À l’origine d’une enquête qui a révélé les sympathies néofascistes des jeunes militants du parti de la Première ministre, « Fanpage » est aujourd’hui considéré un important journal
d’opposition en Italie. Un destin imprévisible pour ce média en ligne qui a construit sa fortune sur Facebook.
« Dans toute l’histoire de la République italienne, personne n’avait jamais fait ce que Fanpage a fait avec notre parti. On ne s’était jamais infiltré dans une organisation politique pour
filmer secrètement ses réunions. C’est une nouvelle frontière qui a été franchie dans la lutte politique. À une autre époque, ces méthodes étaient utilisées par les régimes dictatoriaux. »

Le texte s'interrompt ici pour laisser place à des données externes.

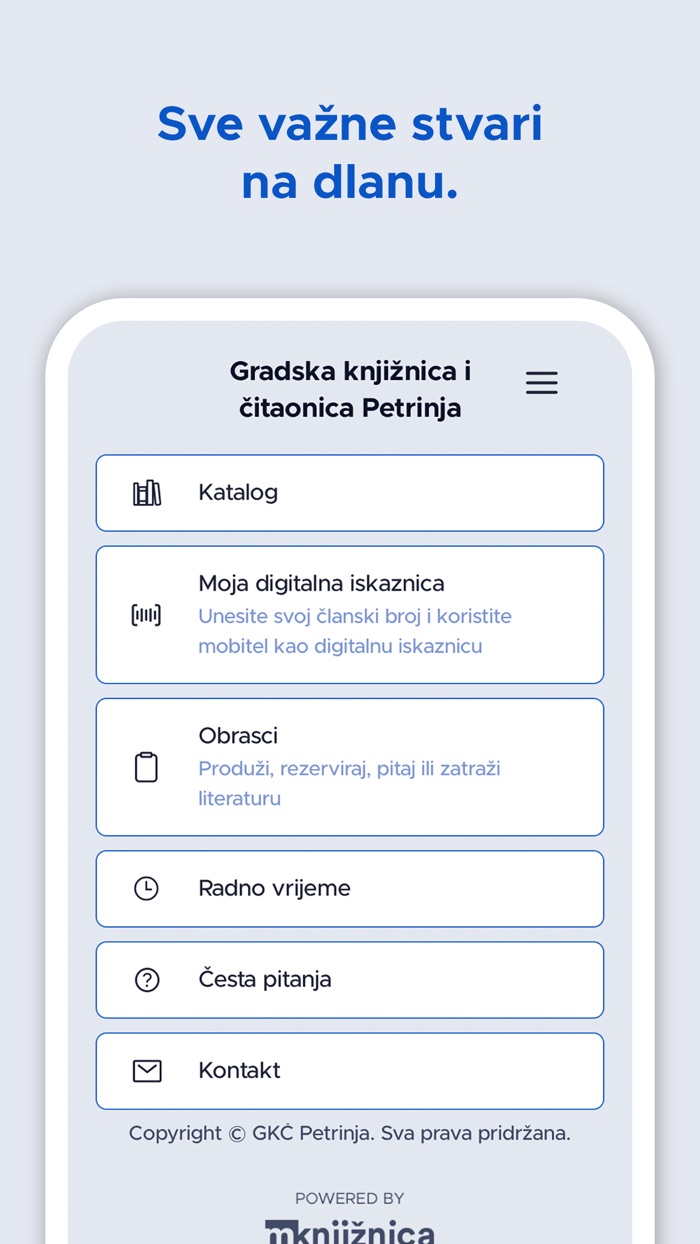700x1244 pixels.
Task: Click the copyright GKČ Petrinja text
Action: click(x=349, y=1133)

Le 28 juin 2024, en marge d’un Conseil européen et après des semaines de silence, Giorgia Meloni prend enfin la parole pour commenter le sujet brûlant du moment en Italie. Deux semaines plus
tôt, le média napolitain Fanpage a publié une enquête sur Gioventù nazionale, le mouvement de jeunesse de Fratelli d’Italia, le parti de la Première ministre. Douze longues minutes d’images
prises en caméra cachée qui montrent des militants et des dirigeants de premier plan de Gioventù Nazionale entonner des chants où l’on se définit comme des « légionnaires de Mussolini », ou
assister à des concerts de groupes identitaires en faisant des saluts fascistes.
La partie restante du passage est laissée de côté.